Canvassing, says the genial, boyish Carter, 53, is about two things: "dodging dogs and enrolling people to vote". Despite being the minister who "fenced them, leashed them, muzzled them, and now I'm going to microchip them", man's best friend is the politician's worst.
Carter doesn't want a repeat of the 1999 campaign, when a pit bull mauled his thigh. (The best savage animal story so far this campaign involves a large and bolshie pig, which shot out from under a Massey house and chased a Carter volunteer.)
The MP is carrying lists of who lives where and their occupations, and, if he knows, their political leanings. On a sunny morning with monarch butterflies dancing in the spring breeze, few people are home - "high employment", says Carter.
A keen gardener, he scribbles "great garden!" on the back of a few cards ("Shameless, aren't I"). He has also been known to write "Great guard dogs!"
When Carter does find a human at home, the majority recognise him and declare themselves Labour voters. Carter's majority is an unassailable 13,000.
But he doesn't linger: "I'm a master at moving fast - getting in, saying hi, identifying where the support is and getting out again. Some of my colleagues get trapped into long periods on doorsteps. I've got it down to two minutes, max.
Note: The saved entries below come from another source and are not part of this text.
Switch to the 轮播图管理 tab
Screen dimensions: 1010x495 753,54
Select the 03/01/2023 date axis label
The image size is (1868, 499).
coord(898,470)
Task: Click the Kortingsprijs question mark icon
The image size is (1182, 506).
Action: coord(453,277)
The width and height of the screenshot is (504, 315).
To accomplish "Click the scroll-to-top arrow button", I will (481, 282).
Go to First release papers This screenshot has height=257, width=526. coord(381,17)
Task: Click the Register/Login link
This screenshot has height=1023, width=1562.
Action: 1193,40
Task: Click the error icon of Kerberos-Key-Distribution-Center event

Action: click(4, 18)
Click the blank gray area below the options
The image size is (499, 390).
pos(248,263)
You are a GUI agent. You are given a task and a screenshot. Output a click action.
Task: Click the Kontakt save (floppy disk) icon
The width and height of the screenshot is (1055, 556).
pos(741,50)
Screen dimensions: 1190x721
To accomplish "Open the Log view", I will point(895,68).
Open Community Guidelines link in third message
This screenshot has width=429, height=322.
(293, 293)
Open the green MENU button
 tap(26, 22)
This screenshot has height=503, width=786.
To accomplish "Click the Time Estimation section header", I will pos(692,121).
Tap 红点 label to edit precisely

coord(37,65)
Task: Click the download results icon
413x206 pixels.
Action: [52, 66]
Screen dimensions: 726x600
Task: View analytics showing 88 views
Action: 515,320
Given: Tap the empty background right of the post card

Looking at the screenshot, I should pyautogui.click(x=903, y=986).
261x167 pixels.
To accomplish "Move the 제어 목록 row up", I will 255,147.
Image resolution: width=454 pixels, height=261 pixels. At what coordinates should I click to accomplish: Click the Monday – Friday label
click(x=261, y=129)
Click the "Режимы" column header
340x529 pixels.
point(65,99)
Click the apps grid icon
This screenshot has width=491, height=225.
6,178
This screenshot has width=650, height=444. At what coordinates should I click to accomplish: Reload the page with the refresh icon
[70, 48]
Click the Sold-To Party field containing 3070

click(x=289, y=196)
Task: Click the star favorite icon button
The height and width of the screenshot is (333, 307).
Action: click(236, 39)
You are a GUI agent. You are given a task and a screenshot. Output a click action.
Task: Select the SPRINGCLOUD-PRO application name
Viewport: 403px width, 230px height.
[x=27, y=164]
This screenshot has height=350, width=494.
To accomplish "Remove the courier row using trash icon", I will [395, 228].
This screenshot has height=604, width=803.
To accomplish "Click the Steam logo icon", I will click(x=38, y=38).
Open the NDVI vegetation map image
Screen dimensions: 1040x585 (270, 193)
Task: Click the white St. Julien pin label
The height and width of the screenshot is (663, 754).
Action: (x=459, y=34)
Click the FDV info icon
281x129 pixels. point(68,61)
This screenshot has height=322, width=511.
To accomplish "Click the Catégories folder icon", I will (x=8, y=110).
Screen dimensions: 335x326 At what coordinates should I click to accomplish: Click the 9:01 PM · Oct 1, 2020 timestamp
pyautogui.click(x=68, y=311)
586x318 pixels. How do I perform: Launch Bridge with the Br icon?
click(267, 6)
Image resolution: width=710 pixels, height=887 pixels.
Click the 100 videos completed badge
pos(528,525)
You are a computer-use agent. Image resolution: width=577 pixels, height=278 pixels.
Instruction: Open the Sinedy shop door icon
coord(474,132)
People who are wanting an argument take longer than that to wind up."
After 90 minutes, the score card: one new enrolment, three enrolment forms given out, three dissuading dogs, two signs stapled onto a fan's fence ("shameless, aren't I"), two cheers for Labour's student loan policy, several dozen leaflets dispersed, one of them in Chinese, and mild irritation that there isn't one in Hindi.
Carter, who has said that he is "obsessive-compulsive", returns to his electorate office on New North Rd, Henderson, to carefully colour on a map the just-done streets.
"I have no fears that I will lose," he says. "That's not going to happen." But doorstopping "shows people that you value their vote".